- [INSTRUCTIONS FOR THE TASK] Return the lines of the records between the line containing "The width and height of the screenshot is (897, 394)." and the line containing "point(807,62)", inclusive, reproducing them character for character.
--- BEGIN DATA SHOWN ---
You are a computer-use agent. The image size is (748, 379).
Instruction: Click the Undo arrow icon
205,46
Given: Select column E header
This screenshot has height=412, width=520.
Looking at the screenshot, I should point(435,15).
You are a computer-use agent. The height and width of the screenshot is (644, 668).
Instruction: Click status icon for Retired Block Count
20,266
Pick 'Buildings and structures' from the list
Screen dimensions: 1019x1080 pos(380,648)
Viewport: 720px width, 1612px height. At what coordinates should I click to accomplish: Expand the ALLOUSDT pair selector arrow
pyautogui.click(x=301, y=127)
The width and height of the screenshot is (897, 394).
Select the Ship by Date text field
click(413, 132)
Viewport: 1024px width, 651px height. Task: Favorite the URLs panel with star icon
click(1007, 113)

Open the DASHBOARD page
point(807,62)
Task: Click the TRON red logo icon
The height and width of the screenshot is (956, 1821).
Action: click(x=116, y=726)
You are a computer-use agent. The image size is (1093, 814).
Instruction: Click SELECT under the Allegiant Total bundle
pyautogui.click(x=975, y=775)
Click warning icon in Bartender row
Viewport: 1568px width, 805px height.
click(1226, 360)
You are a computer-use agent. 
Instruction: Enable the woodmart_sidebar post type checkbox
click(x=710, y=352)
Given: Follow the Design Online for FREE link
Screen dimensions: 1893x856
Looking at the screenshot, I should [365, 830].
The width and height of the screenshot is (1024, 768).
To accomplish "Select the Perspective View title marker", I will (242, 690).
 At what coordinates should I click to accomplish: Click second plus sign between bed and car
--- END DATA SHOWN ---
- [RESULT OF THE TASK]
The width and height of the screenshot is (897, 394).
Select the Ship by Date text field
click(413, 132)
Viewport: 1024px width, 651px height. Task: Favorite the URLs panel with star icon
click(1007, 113)

Open the DASHBOARD page
point(807,62)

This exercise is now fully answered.